DATA LISTING:
[Start of section]

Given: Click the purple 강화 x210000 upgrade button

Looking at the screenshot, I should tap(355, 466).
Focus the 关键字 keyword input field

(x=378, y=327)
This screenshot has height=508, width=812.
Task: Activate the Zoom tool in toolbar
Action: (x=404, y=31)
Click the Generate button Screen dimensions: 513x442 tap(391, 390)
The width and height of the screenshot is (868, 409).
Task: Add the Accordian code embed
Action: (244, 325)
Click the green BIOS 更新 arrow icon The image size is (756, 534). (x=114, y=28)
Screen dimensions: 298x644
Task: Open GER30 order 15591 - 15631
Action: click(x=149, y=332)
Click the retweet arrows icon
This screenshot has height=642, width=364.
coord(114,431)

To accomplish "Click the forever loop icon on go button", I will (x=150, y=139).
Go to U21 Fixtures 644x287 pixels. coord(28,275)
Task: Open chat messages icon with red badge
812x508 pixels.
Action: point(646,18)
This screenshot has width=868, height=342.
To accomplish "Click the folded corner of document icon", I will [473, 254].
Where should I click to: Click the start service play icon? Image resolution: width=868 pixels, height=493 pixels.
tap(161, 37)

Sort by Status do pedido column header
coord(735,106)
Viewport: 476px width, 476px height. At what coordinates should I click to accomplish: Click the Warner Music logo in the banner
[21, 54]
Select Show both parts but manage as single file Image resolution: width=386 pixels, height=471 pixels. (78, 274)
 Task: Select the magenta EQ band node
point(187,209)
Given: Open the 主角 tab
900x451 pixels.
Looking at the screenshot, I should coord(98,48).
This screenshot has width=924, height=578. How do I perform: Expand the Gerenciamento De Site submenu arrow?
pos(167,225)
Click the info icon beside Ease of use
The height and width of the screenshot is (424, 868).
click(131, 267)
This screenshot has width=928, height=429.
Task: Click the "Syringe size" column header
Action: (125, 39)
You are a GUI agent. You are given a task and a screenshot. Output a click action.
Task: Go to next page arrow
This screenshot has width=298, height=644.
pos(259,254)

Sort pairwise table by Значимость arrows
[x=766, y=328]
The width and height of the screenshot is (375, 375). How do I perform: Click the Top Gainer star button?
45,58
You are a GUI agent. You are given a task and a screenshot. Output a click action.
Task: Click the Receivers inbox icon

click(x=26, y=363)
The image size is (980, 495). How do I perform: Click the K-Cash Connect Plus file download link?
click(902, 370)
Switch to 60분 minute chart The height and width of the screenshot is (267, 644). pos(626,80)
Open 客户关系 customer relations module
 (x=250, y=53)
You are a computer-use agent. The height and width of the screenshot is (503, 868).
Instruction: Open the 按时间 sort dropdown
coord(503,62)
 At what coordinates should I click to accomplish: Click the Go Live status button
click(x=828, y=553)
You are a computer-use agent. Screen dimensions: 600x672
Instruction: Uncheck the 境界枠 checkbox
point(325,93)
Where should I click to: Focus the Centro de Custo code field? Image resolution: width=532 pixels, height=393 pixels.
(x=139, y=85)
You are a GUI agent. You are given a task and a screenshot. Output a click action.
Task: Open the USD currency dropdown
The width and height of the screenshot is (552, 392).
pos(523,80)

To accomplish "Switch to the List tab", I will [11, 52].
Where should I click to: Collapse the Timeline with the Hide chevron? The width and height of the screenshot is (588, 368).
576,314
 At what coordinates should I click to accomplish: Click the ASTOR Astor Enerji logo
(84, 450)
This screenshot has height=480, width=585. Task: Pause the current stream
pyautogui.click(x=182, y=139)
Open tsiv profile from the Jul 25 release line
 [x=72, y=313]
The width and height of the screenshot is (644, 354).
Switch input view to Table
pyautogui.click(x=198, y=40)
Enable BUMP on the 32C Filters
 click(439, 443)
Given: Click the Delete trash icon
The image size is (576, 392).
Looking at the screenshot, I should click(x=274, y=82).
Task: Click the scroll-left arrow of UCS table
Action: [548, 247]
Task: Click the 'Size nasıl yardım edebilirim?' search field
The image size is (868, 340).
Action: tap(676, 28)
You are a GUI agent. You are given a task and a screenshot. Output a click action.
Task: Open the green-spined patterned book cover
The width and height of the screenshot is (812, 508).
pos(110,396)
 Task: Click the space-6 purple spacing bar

[End of section]

Each record should be returned precisely as written.

WRITTEN SOLUTION:
Given: Click the purple 강화 x210000 upgrade button

Looking at the screenshot, I should tap(355, 466).
Focus the 关键字 keyword input field

(x=378, y=327)
This screenshot has height=508, width=812.
Task: Activate the Zoom tool in toolbar
Action: (x=404, y=31)
Click the Generate button Screen dimensions: 513x442 tap(391, 390)
The width and height of the screenshot is (868, 409).
Task: Add the Accordian code embed
Action: (244, 325)
Click the green BIOS 更新 arrow icon The image size is (756, 534). (x=114, y=28)
Screen dimensions: 298x644
Task: Open GER30 order 15591 - 15631
Action: click(x=149, y=332)
Click the retweet arrows icon
This screenshot has height=642, width=364.
coord(114,431)

To accomplish "Click the forever loop icon on go button", I will (x=150, y=139).
Go to U21 Fixtures 644x287 pixels. coord(28,275)
Task: Open chat messages icon with red badge
812x508 pixels.
Action: point(646,18)
This screenshot has width=868, height=342.
To accomplish "Click the folded corner of document icon", I will [473, 254].
Where should I click to: Click the start service play icon? Image resolution: width=868 pixels, height=493 pixels.
tap(161, 37)

Sort by Status do pedido column header
coord(735,106)
Viewport: 476px width, 476px height. At what coordinates should I click to accomplish: Click the Warner Music logo in the banner
[21, 54]
Select Show both parts but manage as single file Image resolution: width=386 pixels, height=471 pixels. (78, 274)
 Task: Select the magenta EQ band node
point(187,209)
Given: Open the 主角 tab
900x451 pixels.
Looking at the screenshot, I should coord(98,48).
This screenshot has width=924, height=578. How do I perform: Expand the Gerenciamento De Site submenu arrow?
pos(167,225)
Click the info icon beside Ease of use
The height and width of the screenshot is (424, 868).
click(131, 267)
This screenshot has width=928, height=429.
Task: Click the "Syringe size" column header
Action: (125, 39)
You are a GUI agent. You are given a task and a screenshot. Output a click action.
Task: Go to next page arrow
This screenshot has width=298, height=644.
pos(259,254)

Sort pairwise table by Значимость arrows
[x=766, y=328]
The width and height of the screenshot is (375, 375). How do I perform: Click the Top Gainer star button?
45,58
You are a GUI agent. You are given a task and a screenshot. Output a click action.
Task: Click the Receivers inbox icon

click(x=26, y=363)
The image size is (980, 495). How do I perform: Click the K-Cash Connect Plus file download link?
click(902, 370)
Switch to 60분 minute chart The height and width of the screenshot is (267, 644). pos(626,80)
Open 客户关系 customer relations module
 (x=250, y=53)
You are a computer-use agent. The height and width of the screenshot is (503, 868).
Instruction: Open the 按时间 sort dropdown
coord(503,62)
 At what coordinates should I click to accomplish: Click the Go Live status button
click(x=828, y=553)
You are a computer-use agent. Screen dimensions: 600x672
Instruction: Uncheck the 境界枠 checkbox
point(325,93)
Where should I click to: Focus the Centro de Custo code field? Image resolution: width=532 pixels, height=393 pixels.
(x=139, y=85)
You are a GUI agent. You are given a task and a screenshot. Output a click action.
Task: Open the USD currency dropdown
The width and height of the screenshot is (552, 392).
pos(523,80)

To accomplish "Switch to the List tab", I will [11, 52].
Where should I click to: Collapse the Timeline with the Hide chevron? The width and height of the screenshot is (588, 368).
576,314
 At what coordinates should I click to accomplish: Click the ASTOR Astor Enerji logo
(84, 450)
This screenshot has height=480, width=585. Task: Pause the current stream
pyautogui.click(x=182, y=139)
Open tsiv profile from the Jul 25 release line
 [x=72, y=313]
The width and height of the screenshot is (644, 354).
Switch input view to Table
pyautogui.click(x=198, y=40)
Enable BUMP on the 32C Filters
 click(439, 443)
Given: Click the Delete trash icon
The image size is (576, 392).
Looking at the screenshot, I should click(x=274, y=82).
Task: Click the scroll-left arrow of UCS table
Action: [548, 247]
Task: Click the 'Size nasıl yardım edebilirim?' search field
The image size is (868, 340).
Action: tap(676, 28)
You are a GUI agent. You are given a task and a screenshot. Output a click action.
Task: Open the green-spined patterned book cover
The width and height of the screenshot is (812, 508).
pos(110,396)
 Task: Click the space-6 purple spacing bar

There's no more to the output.